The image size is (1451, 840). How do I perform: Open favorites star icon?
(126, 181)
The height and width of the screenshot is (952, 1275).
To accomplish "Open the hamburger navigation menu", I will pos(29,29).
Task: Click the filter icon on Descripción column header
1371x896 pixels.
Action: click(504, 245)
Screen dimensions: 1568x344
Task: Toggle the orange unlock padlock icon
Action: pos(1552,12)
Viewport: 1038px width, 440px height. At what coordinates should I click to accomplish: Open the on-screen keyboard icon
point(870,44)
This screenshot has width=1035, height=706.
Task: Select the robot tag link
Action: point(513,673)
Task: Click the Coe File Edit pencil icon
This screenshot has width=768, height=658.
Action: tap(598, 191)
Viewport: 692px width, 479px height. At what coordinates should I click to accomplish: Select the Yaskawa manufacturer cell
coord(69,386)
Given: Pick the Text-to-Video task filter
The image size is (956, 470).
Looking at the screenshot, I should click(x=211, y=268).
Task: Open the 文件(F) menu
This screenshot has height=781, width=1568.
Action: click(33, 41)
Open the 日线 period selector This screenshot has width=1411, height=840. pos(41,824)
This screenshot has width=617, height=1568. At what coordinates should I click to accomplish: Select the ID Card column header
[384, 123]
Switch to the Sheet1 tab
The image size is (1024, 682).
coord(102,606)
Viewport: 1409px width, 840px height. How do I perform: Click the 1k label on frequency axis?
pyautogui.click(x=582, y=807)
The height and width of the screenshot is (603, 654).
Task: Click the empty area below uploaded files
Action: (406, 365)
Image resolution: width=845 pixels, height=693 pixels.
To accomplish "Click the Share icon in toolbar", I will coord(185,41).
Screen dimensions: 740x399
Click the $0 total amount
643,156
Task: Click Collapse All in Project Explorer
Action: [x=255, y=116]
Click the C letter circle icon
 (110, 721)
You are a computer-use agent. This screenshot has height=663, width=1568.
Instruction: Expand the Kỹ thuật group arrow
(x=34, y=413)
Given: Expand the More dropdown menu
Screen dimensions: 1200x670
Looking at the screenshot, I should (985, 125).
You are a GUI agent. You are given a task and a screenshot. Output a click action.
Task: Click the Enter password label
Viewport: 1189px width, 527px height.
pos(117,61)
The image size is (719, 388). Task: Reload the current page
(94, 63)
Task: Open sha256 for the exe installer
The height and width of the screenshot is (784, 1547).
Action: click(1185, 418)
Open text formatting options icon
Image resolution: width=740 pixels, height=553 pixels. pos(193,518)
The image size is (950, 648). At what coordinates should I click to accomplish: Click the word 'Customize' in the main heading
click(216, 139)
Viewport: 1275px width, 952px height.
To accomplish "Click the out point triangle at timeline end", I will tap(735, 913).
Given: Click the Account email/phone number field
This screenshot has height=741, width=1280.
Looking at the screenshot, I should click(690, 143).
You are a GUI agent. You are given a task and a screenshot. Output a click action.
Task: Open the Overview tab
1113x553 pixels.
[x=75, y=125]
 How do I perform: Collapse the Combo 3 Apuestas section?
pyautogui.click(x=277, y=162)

· · ·

* _What you will do_:
Could you write out all of the data above again, swapping "hamburger" for "three-line" and leaving everything else unchanged?

* _Final answer_:
The image size is (1451, 840). How do I perform: Open favorites star icon?
(126, 181)
The height and width of the screenshot is (952, 1275).
To accomplish "Open the three-line navigation menu", I will pos(29,29).
Task: Click the filter icon on Descripción column header
1371x896 pixels.
Action: click(504, 245)
Screen dimensions: 1568x344
Task: Toggle the orange unlock padlock icon
Action: pos(1552,12)
Viewport: 1038px width, 440px height. At what coordinates should I click to accomplish: Open the on-screen keyboard icon
point(870,44)
This screenshot has width=1035, height=706.
Task: Select the robot tag link
Action: point(513,673)
Task: Click the Coe File Edit pencil icon
This screenshot has width=768, height=658.
Action: tap(598, 191)
Viewport: 692px width, 479px height. At what coordinates should I click to accomplish: Select the Yaskawa manufacturer cell
coord(69,386)
Given: Pick the Text-to-Video task filter
The image size is (956, 470).
Looking at the screenshot, I should click(x=211, y=268).
Task: Open the 文件(F) menu
This screenshot has height=781, width=1568.
Action: click(33, 41)
Open the 日线 period selector This screenshot has width=1411, height=840. pos(41,824)
This screenshot has width=617, height=1568. At what coordinates should I click to accomplish: Select the ID Card column header
[384, 123]
Switch to the Sheet1 tab
The image size is (1024, 682).
coord(102,606)
Viewport: 1409px width, 840px height. How do I perform: Click the 1k label on frequency axis?
pyautogui.click(x=582, y=807)
The height and width of the screenshot is (603, 654).
Task: Click the empty area below uploaded files
Action: (406, 365)
Image resolution: width=845 pixels, height=693 pixels.
To accomplish "Click the Share icon in toolbar", I will coord(185,41).
Screen dimensions: 740x399
Click the $0 total amount
643,156
Task: Click Collapse All in Project Explorer
Action: [x=255, y=116]
Click the C letter circle icon
 (110, 721)
You are a computer-use agent. This screenshot has height=663, width=1568.
Instruction: Expand the Kỹ thuật group arrow
(x=34, y=413)
Given: Expand the More dropdown menu
Screen dimensions: 1200x670
Looking at the screenshot, I should (985, 125).
You are a GUI agent. You are given a task and a screenshot. Output a click action.
Task: Click the Enter password label
Viewport: 1189px width, 527px height.
pos(117,61)
The image size is (719, 388). Task: Reload the current page
(94, 63)
Task: Open sha256 for the exe installer
The height and width of the screenshot is (784, 1547).
Action: click(1185, 418)
Open text formatting options icon
Image resolution: width=740 pixels, height=553 pixels. pos(193,518)
The image size is (950, 648). At what coordinates should I click to accomplish: Click the word 'Customize' in the main heading
click(216, 139)
Viewport: 1275px width, 952px height.
To accomplish "Click the out point triangle at timeline end", I will tap(735, 913).
Given: Click the Account email/phone number field
This screenshot has height=741, width=1280.
Looking at the screenshot, I should click(690, 143).
You are a GUI agent. You are given a task and a screenshot. Output a click action.
Task: Open the Overview tab
1113x553 pixels.
[x=75, y=125]
 How do I perform: Collapse the Combo 3 Apuestas section?
pyautogui.click(x=277, y=162)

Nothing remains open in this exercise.